Records.
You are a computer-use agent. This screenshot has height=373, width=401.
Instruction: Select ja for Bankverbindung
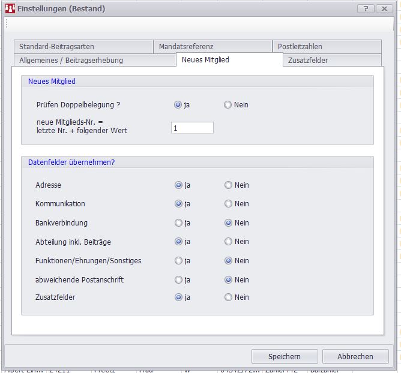point(178,223)
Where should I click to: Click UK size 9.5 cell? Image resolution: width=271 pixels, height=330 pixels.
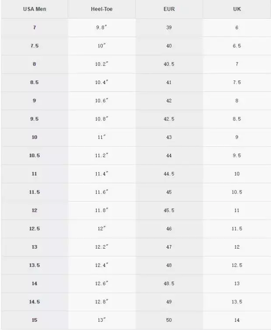[x=237, y=155]
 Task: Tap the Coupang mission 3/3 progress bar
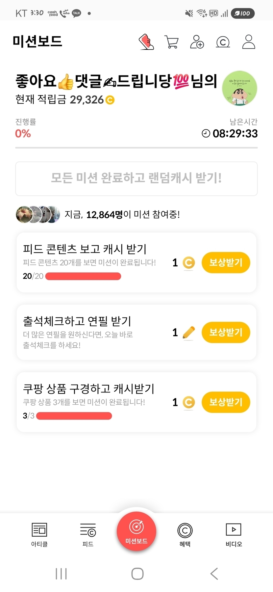click(x=74, y=416)
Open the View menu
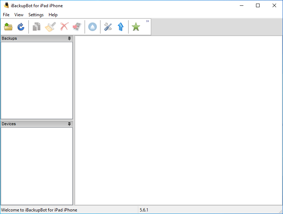Viewport: 283px width, 214px height. pyautogui.click(x=19, y=15)

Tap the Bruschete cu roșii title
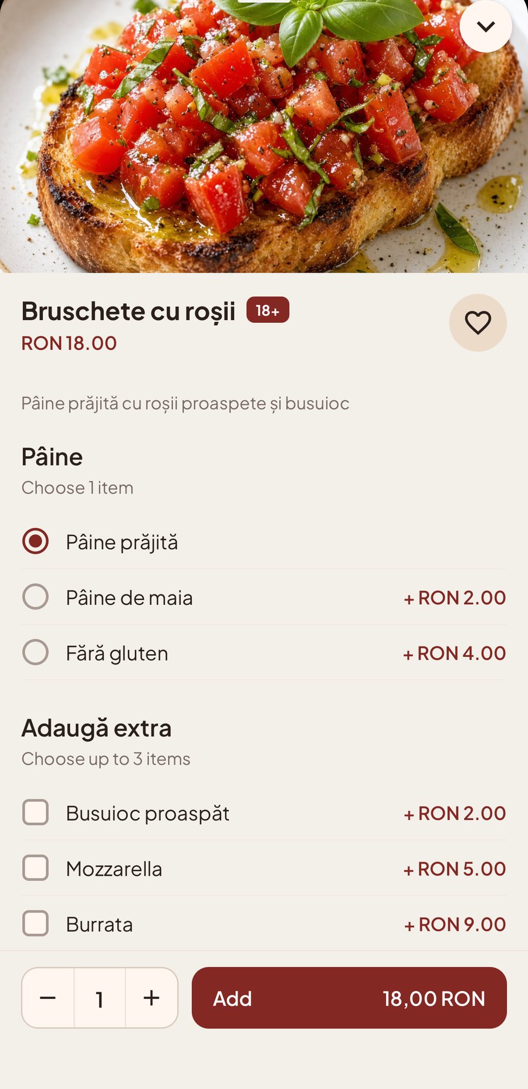pos(128,311)
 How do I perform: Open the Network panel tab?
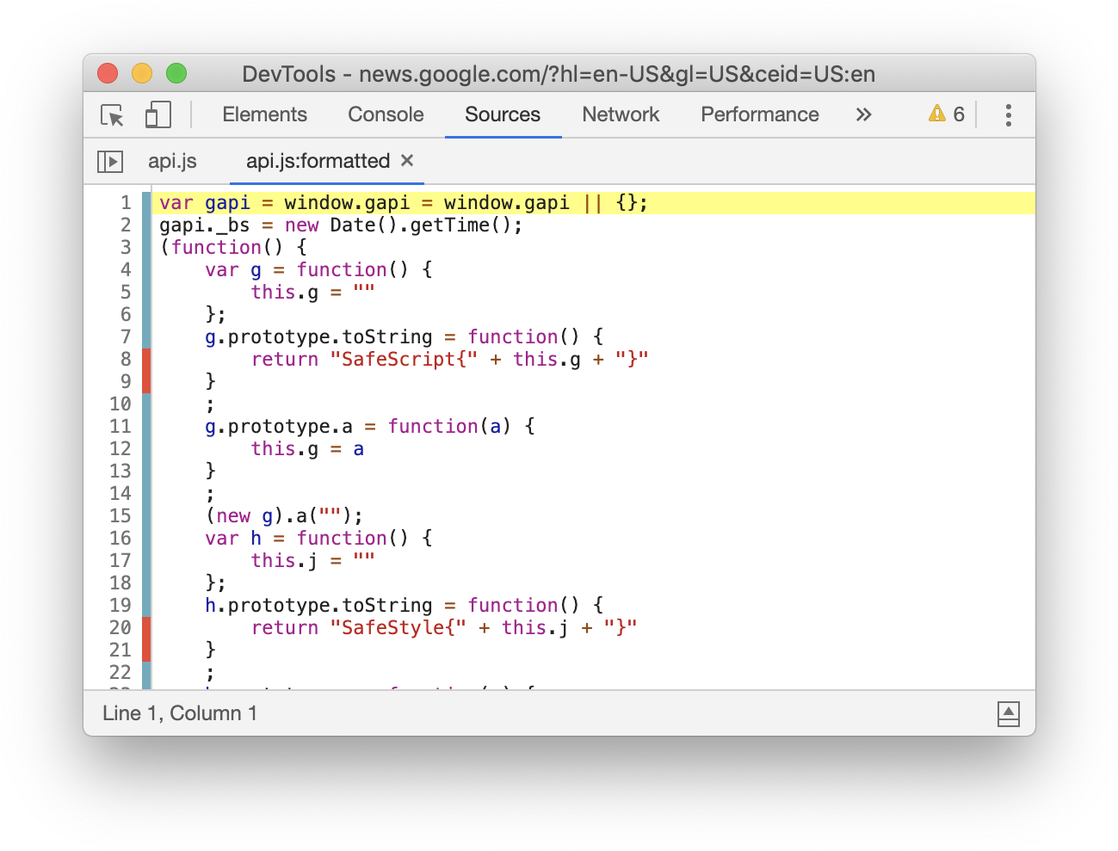(621, 114)
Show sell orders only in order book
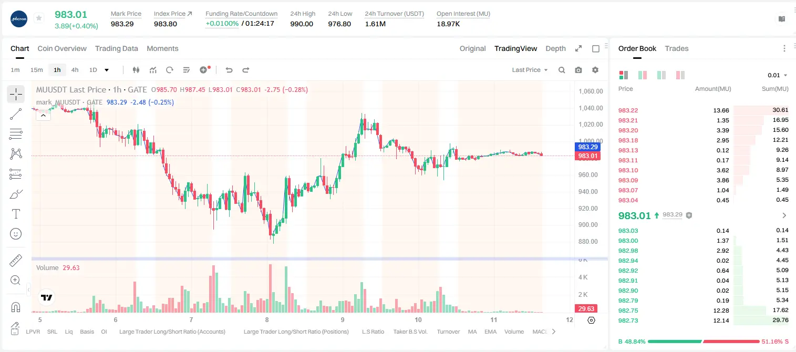 tap(680, 75)
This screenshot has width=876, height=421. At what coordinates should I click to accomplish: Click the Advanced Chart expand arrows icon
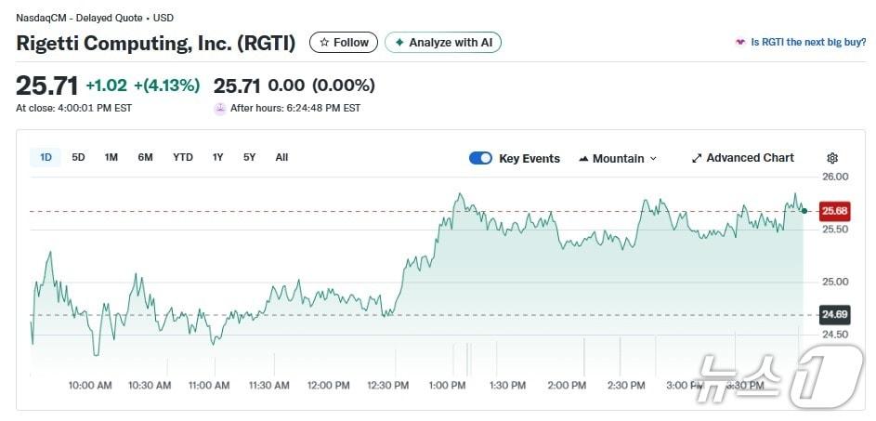pyautogui.click(x=697, y=158)
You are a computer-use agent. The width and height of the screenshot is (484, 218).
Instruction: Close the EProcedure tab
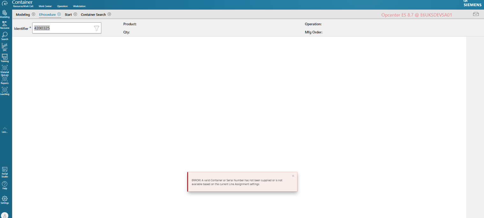(x=59, y=14)
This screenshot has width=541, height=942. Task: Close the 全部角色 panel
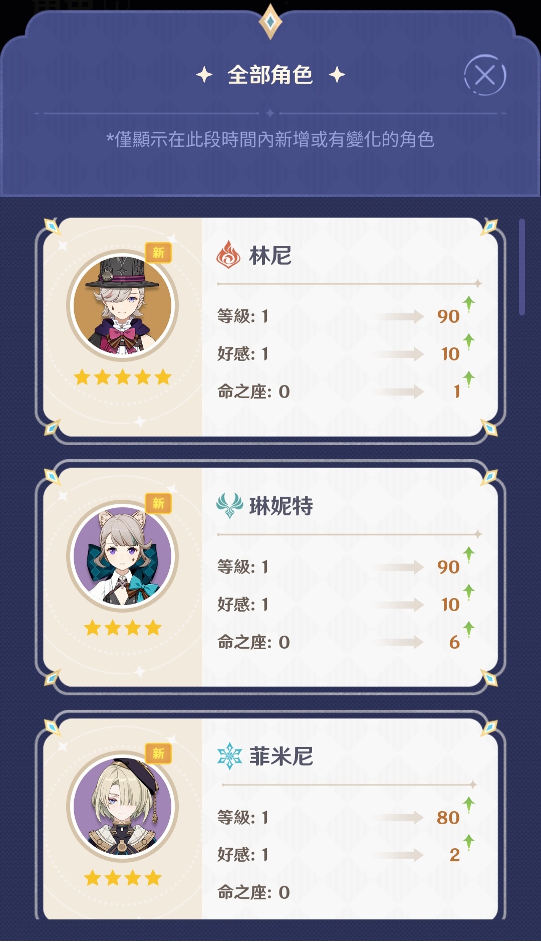point(485,75)
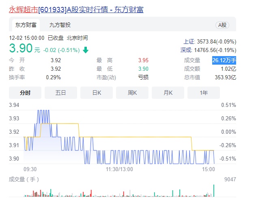Click the 11:30/13:00 time axis label
Viewport: 269px width, 200px height.
[x=119, y=169]
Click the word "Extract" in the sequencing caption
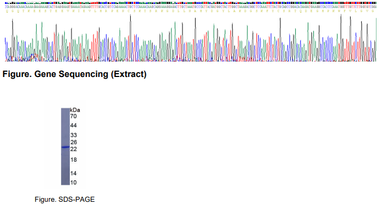Image resolution: width=382 pixels, height=204 pixels. (x=129, y=74)
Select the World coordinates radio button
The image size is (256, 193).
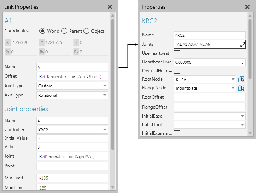pos(42,31)
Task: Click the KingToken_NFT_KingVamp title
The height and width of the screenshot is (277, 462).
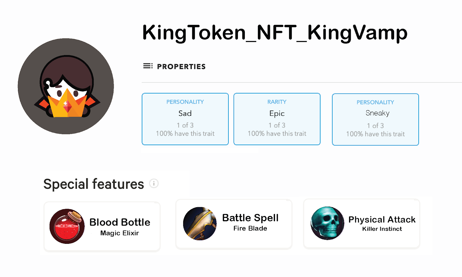Action: (275, 33)
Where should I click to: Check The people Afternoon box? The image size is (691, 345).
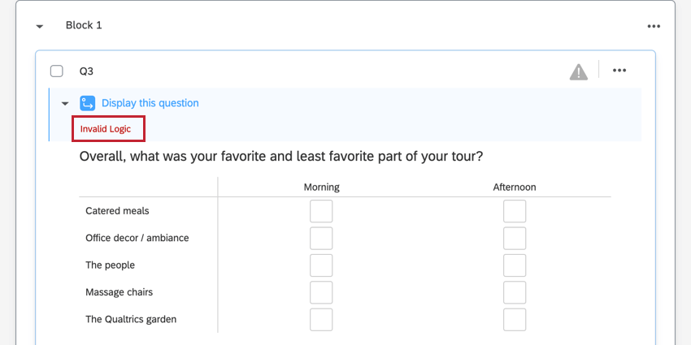click(x=514, y=265)
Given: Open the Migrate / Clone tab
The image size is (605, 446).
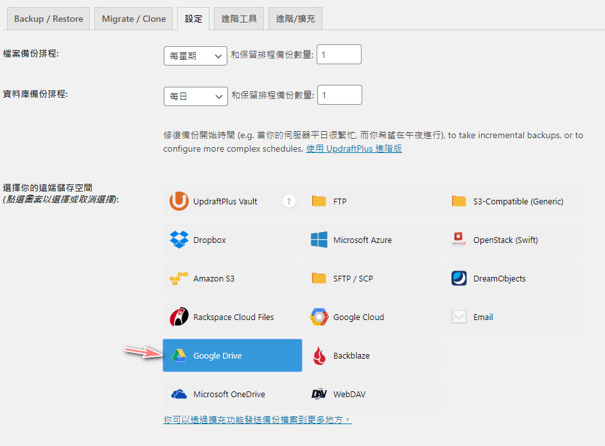Looking at the screenshot, I should point(134,19).
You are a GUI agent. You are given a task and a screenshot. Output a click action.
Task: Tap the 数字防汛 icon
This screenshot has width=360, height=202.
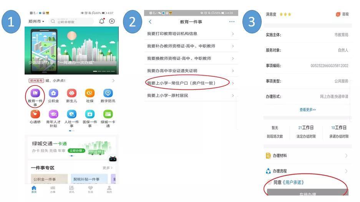[x=108, y=93]
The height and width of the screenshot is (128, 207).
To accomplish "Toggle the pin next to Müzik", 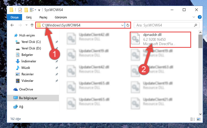I will tap(57, 68).
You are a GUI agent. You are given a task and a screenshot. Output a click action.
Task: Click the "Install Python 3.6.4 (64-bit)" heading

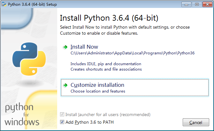coord(109,17)
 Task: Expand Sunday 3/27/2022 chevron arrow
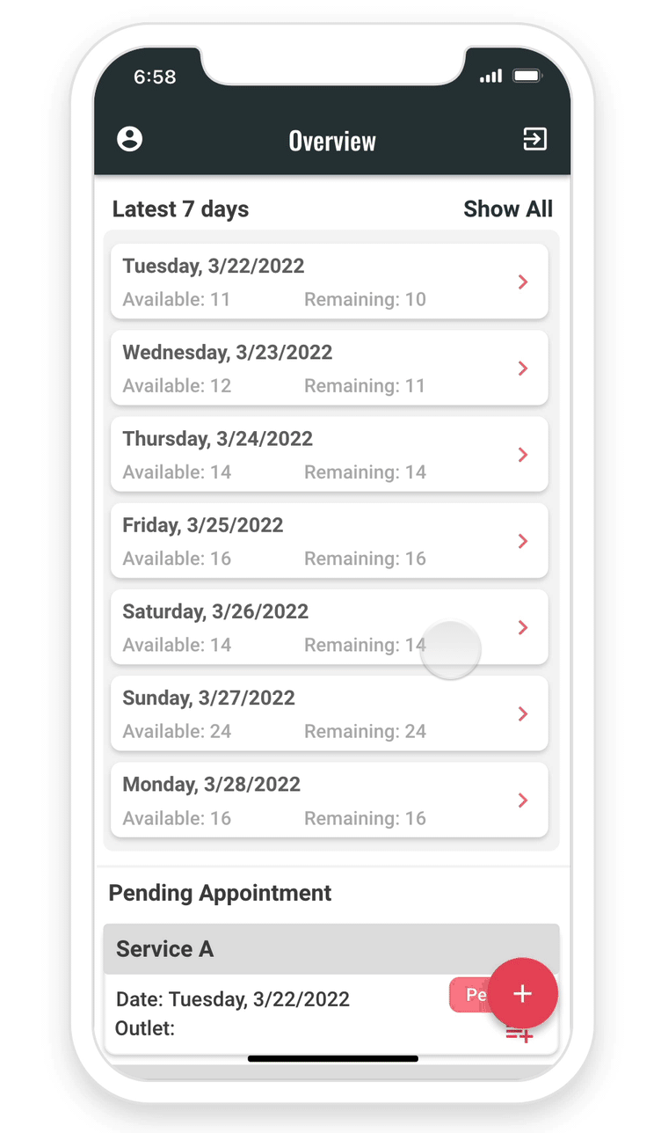point(523,713)
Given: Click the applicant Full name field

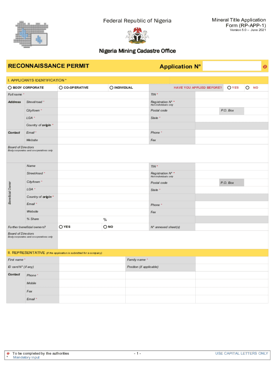Looking at the screenshot, I should 103,95.
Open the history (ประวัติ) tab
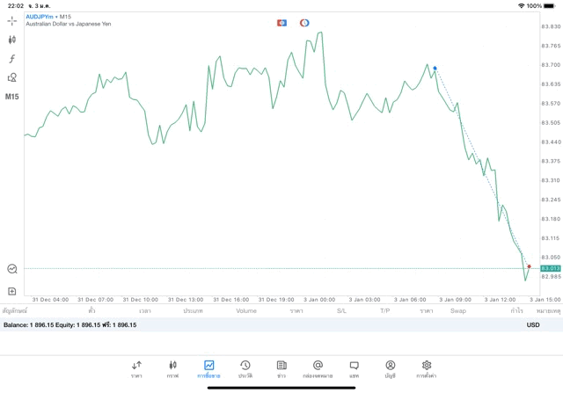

What you should do.
Begin with the line that has "Task: Expand Sunday 3/27/2022 chevron arrow" and continue to the last line of the entries, printing each line exactly and nothing else; include both ends and skip the pictures.

Response area.
 Task: Expand Sunday 3/27/2022 chevron arrow
point(523,713)
Given: Click the applicant Full name field

Looking at the screenshot, I should 103,95.
Open the history (ประวัติ) tab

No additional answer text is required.